Didem ÇOKSAYAR dcoksayar@dbr.com.tr
Oluşturulma Tarihi: Aralık 08, 2004 00:38
Geçen hafta o hep korktuğum ve gördüğüm yerde hızla yanından uzaklaşmak suretiyle gaza sonuna kadar bastığım kamyonlar hakkındaki önyargılarımı hafifleten bir gerçeğin farkına vardım. Meğer onlar olmasa elimiz kolumuz bağlı kalırmışız.
Meğer ne kadar çok hayatımızın içindeymiş ve faydalı işler peşindeymiş. Hani hayata direkt girdiler vardır ya, bir de dolaylı girdiler vardır? Bazen aslında o dolaylı girdilerin payı toplam içinde direkt girdilerden daha yüksek olmasına rağmen adı dolaylı olduğu için gözükmez ya... Kamyonların ki de bu hesap. Yani otomobil direkt girdi, kamyon ise dolaylı girdi. Nedenine gelince... 18 yaşına giren herkesin hayalinde ne vardır? Otomobil ehliyeti almak ve ondan sonra otomobil sahibi olabilmek. Kimse kamyon almayı hayal etmez. Durum böyle olunca otomobil hayatımızın içindedir ve onu çok severiz. Ama aslında kamyon hayatımızın daha da çok içindeymiş. Çünkü tükettiğimiz ürünlerin tamamı bize bir kamyon vasıtasıyla ulaşıyormuş. Yani daha çok hayatımızda ama algılama olarak daha geride.

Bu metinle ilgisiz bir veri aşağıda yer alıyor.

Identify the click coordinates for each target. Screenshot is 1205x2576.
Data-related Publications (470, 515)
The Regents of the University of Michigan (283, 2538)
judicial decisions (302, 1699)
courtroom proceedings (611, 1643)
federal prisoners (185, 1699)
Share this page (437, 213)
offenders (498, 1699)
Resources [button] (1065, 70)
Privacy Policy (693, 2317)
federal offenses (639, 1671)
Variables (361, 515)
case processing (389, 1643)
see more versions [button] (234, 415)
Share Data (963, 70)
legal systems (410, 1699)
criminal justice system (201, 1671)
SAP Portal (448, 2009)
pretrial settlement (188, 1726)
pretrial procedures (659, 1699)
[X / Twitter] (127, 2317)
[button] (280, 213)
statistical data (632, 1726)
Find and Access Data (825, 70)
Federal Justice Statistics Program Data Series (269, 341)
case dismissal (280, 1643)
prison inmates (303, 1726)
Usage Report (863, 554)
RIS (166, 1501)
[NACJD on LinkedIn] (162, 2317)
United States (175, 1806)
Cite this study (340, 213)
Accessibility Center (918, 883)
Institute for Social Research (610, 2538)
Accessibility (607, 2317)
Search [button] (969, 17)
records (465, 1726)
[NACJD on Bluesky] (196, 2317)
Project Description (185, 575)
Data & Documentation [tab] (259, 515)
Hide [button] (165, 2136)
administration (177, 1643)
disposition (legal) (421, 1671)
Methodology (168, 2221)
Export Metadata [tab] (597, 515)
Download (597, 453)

Doğru ya... Bunu daha önceden nasıl tahmin edemedim. Memlekette gelişmiş bir raylı sistem ya da deniz taşımacılığı mı var? Hayır. Her şey karayolu ile taşınmıyor mu? Evet. Taşıma işini de kamyonlar yapmıyor mu? Beni bu konuda şuura erdiren kim mi oldu? Askam Otomotiv’in Genel Müdürü Çiğdem Topaloğlu. Yani bu haftaki sohbet konuğum.
Topaloğlu kamyoncu mu yoksa gerçek bir kamyon dostu mu ayırt edemiyorsunuz. Gerçi D tipi sürücü ehliyeti var. Yani benden 1-0 önde çünkü kamyon kullanmış. Önce lastikçi şimdi de kamyoncu. 1997 yılında Satış ve Pazarlama Müdürü olarak Askam’da çalışmaya başlamış. Geçtiğimiz Eylül ayından beri de şirketin genel müdürü. Askam, Türkiye’nin ilk kamyon üreten firması. Şu Fargo ve DeSoto var ya...
Siz aslında lastikçisiniz değil mi daha öncesinden?
Evet. Ben ‘lastikçi’den hiç rahatsız olmam ama sakın bunu diş doktorların yanında siz dişçi misiniz diye sormayın çünkü bu konuya korkunç bir antipatileri var.
Bir yönetici olarak kamyonculuğu nasıl görüyorsunuz? Otomobil biraz daha elit, biraz daha elegan. Yanılıyorsam düzeltin ama kamyon bambaşka bir şey.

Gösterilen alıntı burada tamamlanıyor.